LOG ENTRY FOR: Friday, August 11, 2000
6:00 O pessoal já chegou. Falta o Rob. Emendou ontem e encheu a cara de verdade. Hoje não apareceu.
Estamos com horário marcado para ir para água. 4 da tarde.
Temos ainda que aplicar duas mãos de pintura nos eixos, hélices e leme, colocar os zincos novos. O ajuste do selo mecânico do eixo e a colocação das facas corta cabos junto os hélices, faço eu mesmo.
15:00 Servicó feito, tudo em ordem, fomos para o bar, o Mike e eu, comemorar com uma cerveja.

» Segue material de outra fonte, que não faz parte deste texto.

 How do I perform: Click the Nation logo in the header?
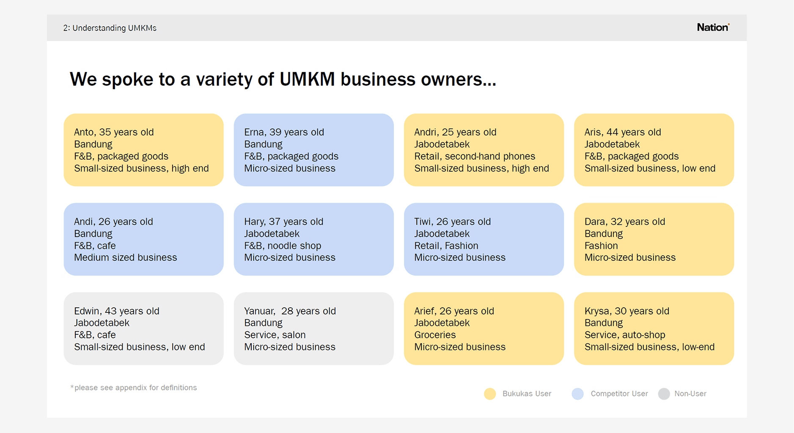pyautogui.click(x=713, y=28)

Acabaram sendo três. A Milena se juntou a nós, e em seguida o Barry.
De repente vi que o San Marino já não estava mais lá, estava no caminho levado pelo travel lift.
Corri e cheguei junto com ele na piscina. Eles precisam de mim para os cabos, defensas etc.
O bruto desceu tranqüilo e pousou na água.
Corri para a casa de maquinas ver se não havia vazamentos, abri a válvula que retira o ar da câmara dos selos mecânicos, tudo perfeito.
Uma boa lavada no convés, para tirar a sujeira dos sapatos dos trabalhadores, e lá está chegando a Milena, que continuou nas cervejas e que teve que escutar todas as histórias do Barry, que eu já conhecia.
Logo em seguida vieram o Barry e o Mike despedir-se de nós.
Fechamos o San Marino e fomos para a cidade comer tapas.
LOG ENTRY FOR: Saturday, August 12, 2000
Acordamos às 10, afinal uma noite de sono completa.
A piscina está bem ao lado da proa do imenso Tatoosh, cuja tripulação informa que pertence a um americano, que recebeu este barco como presente, de Bill Gates. Ele jura que é verdade, que leu no diário de bordo.
Decidimos passar o dia aqui, sair no fim da tarde para dormir em alguma baia.
O San Marino está imundo, ha muita coisa a arrumar. Tenho que instalar as novas bombas do dessalinizador, dar uma ordem na sala de maquinas, limpar tudo, está tudo cheio de graxa.
18:00 Estamos com motores ligados prontos para sair da piscina
18:30 Estamos foras da barra. Fundo de tinta nova, hélice de passo um pouco mais longo e de perfil menor, para mais economia, 1360 rpm, 8.2 kn, 40 lph
Ondas de 2 a 3 metros vindas de S.W. São longas, como no atlântico, não incomodam, ao contrario, nos dão saudades do oceano.
19:15 Procuramos na carta uma boa baia para passar a noite. Escolhemos Palma Nova, ao norte de Palma, uma cidade moderna e cheia de movimento.
Há muitos barcos, de todos os tamanhos ancorados à nossa volta.
Jet skys barulhentos e nervosos, pedalinhos audaciosos, esqui aquático, pára-quedas, há te tudo por aqui.
Um pouco de movimento não faz mal a ninguém, nos divertimos com toda esta loucura.
LOG ENTRY FOR: Sunday, August 13, 2000
Domingo a bordo. Não saímos hoje. Desde de manhã estamos arrumando e limpando o San Marino. A Milena faz uma limpeza profunda e geral internamente, ela está irritada com tanto pó que tomamos no estaleiro. Limpa paredes com cera especial, o carpete, banheiros, tudo.
De minha parte substituí as bombas primarias dos dessalinizadores, pois comprei novas em Palma.
Depois lavei os porões da casa de máquinas e passei spray de óleo fino nos motores.
Dei também uma boa ordem nos catálogos dos equipamentos de bordo, que são muitos, estão em um armário de 70x70 e não falta nenhum. Tudo que está a bordo tem catalogo técnico e documentação.
No meio tempo nadar, curtir a bela água, a paisagem, as mulheres bonitas.